## Task set
A) Answer these questions using the passage about crypto libraries as a dependency for apt:
(i) What Internet speed does the writer have at home?
(ii) Which two libraries are named as already being in the quasi-essential set?
(iii) What drawback is listed for OpenSSL?
B) Extend the passage about crypto libraries as a dependency for apt, picking up right after its last sentence.

## Quoted passage
* * * *
The actual drawbacks for users are minimal too:
 - systemd pulls it in anyway
 - apt will pull it in on the remaining systems

I don't quite see the appeal of OpenSSL as a dependency for apt either. I have 2 Gbps Internet at home, and a laptop I bought in 2012, and apt is never CPU bound. I could see the benefit of gzip offloading into the kernel crypto engine, that would be noticeable to me and at least two other people.

We already have two other such libraries in the quasi-essential set: libcrypt, and the Linux kernel.

libcrypt:
 + already in the quasi-essential set (no extra space)
 - still slow

kernel:
 + No extra space needed
 + Support for offload engines that use privileged access
 - Invisible dependency

OpenSSL:
 + Handwritten optimized assembler functions for a set of architectures
 - Horrible code

The optimized assembler function brings a massive speedup on amd64, which is what triggered this thread. The ARM NEON assembler code gives a moderate speedup for hashing compared to autovectorized generic code, but in general vector units are the wrong tool for cryptographic hashes, so I'm not surprised it isn't an order of magnitude.

Over time, when these libraries add support for cryptography
acceleration instructions for more architectures, all programs will
benefit from it.
* * * *
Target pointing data
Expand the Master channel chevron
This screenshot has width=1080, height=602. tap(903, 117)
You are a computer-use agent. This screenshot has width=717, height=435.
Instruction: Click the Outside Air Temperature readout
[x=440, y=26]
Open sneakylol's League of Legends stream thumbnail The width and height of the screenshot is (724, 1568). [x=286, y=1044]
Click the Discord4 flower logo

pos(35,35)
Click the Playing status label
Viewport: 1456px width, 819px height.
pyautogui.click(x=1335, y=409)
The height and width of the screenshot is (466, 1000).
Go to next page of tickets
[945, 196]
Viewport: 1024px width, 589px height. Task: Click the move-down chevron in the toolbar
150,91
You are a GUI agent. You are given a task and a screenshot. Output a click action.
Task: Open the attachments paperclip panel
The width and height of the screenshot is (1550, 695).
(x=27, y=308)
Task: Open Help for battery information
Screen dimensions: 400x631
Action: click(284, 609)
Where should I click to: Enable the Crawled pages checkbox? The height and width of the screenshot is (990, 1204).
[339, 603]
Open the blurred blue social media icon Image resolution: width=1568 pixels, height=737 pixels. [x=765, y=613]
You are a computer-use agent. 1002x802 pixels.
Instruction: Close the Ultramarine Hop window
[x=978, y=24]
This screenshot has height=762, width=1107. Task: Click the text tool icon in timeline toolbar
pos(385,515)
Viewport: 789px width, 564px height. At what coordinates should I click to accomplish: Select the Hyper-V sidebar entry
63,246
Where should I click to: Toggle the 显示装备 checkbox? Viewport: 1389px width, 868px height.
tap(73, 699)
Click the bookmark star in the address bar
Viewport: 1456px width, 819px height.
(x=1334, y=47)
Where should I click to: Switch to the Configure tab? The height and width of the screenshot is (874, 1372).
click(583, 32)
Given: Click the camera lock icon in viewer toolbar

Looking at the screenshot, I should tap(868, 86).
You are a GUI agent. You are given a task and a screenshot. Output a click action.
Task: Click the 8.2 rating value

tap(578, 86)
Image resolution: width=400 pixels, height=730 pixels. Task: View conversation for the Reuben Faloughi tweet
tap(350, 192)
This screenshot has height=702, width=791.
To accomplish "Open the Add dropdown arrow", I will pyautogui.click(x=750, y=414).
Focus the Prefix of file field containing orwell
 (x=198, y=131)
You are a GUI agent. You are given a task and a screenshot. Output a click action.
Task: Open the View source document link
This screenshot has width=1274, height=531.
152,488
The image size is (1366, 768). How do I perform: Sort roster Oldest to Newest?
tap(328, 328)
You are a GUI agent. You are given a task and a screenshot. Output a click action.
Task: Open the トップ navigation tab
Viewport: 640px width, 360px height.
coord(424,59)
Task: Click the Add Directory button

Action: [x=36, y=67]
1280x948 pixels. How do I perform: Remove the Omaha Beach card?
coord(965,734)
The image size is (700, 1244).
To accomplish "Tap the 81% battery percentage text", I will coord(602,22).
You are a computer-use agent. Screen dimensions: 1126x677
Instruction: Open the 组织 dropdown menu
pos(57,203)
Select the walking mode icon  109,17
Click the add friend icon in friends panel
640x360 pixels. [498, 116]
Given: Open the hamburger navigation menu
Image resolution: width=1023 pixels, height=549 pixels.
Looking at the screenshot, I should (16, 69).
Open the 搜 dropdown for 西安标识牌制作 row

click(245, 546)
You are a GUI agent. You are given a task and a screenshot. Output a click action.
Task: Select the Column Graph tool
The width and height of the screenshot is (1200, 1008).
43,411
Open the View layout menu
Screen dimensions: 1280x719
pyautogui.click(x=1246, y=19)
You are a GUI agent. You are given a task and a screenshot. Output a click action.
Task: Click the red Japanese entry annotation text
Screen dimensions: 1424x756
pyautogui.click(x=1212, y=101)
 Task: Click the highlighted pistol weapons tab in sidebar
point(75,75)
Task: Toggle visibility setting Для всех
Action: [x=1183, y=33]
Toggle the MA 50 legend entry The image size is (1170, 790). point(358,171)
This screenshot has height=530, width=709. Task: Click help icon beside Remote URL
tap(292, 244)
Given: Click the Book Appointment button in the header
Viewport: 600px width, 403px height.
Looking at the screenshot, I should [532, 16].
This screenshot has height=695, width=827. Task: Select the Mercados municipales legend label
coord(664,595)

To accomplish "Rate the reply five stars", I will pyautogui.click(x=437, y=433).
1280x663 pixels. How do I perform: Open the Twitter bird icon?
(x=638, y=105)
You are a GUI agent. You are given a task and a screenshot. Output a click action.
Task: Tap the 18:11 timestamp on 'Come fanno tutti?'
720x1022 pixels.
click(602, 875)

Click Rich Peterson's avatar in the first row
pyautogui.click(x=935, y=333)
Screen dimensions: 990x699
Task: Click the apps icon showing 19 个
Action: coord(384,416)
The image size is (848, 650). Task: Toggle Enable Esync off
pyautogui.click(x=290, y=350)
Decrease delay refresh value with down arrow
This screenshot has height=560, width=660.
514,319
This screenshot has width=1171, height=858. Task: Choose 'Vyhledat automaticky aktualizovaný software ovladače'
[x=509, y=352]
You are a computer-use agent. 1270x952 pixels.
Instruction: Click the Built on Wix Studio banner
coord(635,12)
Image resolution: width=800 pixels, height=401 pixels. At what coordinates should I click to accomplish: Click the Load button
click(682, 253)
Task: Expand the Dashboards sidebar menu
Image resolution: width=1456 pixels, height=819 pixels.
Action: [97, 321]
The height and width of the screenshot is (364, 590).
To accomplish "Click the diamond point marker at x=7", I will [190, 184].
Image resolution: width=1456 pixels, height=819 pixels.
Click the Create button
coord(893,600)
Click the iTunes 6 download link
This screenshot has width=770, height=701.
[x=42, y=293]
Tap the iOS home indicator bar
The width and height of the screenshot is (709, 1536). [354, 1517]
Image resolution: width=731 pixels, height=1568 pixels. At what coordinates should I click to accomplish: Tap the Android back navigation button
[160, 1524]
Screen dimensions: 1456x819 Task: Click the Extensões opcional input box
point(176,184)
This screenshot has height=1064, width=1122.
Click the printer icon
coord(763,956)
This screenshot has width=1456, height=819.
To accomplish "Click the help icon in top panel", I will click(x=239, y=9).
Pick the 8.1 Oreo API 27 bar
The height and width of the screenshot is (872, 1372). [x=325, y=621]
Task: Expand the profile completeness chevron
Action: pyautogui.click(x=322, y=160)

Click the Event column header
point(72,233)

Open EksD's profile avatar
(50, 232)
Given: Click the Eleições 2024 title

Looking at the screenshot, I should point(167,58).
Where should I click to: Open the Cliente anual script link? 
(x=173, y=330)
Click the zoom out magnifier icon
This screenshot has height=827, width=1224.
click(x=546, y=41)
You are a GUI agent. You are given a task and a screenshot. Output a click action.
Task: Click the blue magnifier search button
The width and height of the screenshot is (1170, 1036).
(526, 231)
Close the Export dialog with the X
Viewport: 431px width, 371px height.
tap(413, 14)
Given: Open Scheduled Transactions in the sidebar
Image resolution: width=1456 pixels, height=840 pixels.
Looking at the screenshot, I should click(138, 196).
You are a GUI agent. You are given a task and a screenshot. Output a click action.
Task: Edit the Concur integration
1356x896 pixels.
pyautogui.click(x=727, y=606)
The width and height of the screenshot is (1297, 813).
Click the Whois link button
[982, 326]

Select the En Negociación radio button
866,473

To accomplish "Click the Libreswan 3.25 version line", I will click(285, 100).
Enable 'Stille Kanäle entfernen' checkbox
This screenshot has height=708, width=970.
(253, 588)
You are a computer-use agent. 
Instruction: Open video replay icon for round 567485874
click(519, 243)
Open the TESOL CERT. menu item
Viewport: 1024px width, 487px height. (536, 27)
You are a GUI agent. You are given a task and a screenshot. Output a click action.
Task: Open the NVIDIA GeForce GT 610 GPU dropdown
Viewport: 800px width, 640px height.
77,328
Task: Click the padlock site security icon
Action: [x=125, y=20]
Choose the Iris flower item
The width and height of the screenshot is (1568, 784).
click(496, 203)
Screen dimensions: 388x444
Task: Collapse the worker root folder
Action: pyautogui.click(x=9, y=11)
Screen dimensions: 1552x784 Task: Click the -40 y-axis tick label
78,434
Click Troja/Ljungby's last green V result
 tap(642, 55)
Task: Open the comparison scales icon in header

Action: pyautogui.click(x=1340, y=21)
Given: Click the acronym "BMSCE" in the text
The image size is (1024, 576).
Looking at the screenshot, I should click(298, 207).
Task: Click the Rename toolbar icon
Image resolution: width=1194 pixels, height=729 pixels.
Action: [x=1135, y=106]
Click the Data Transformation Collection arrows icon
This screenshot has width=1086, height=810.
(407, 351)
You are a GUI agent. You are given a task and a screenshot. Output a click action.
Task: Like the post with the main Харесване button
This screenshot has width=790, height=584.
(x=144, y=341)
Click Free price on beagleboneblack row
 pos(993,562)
* * * *
## Answers by task
A)
(i) 2 Gbps
(ii) libcrypt and the Linux kernel
(iii) Horrible code

B)
Yes, but crypto acceleration in instruction form is difficult to implement in RISC architectures -- which is why these usually have separate DMA capable devices, and work queues managed in the kernel.

I would expect that many rich ARM SoCs for phones, laptops and servers
already have something and that openssl supports it already. What
device did you run your benchmark on?

I used a Zynq SoC, and just tested a random file I had that fit into memory, running sha256sum and kcapi-dgst -c sha256 five times each. OpenSSL is a bit faster (going from 1 minute to 45 seconds), but in a real world application I'd give this an offload engine on the FPGA side if it was a hot path, and ignore it if it was not.

In summary, I don't believe this change has any measurable effect beyond growing the Essential set and improving artificial benchmarks, so I'm pretty lukewarm about this.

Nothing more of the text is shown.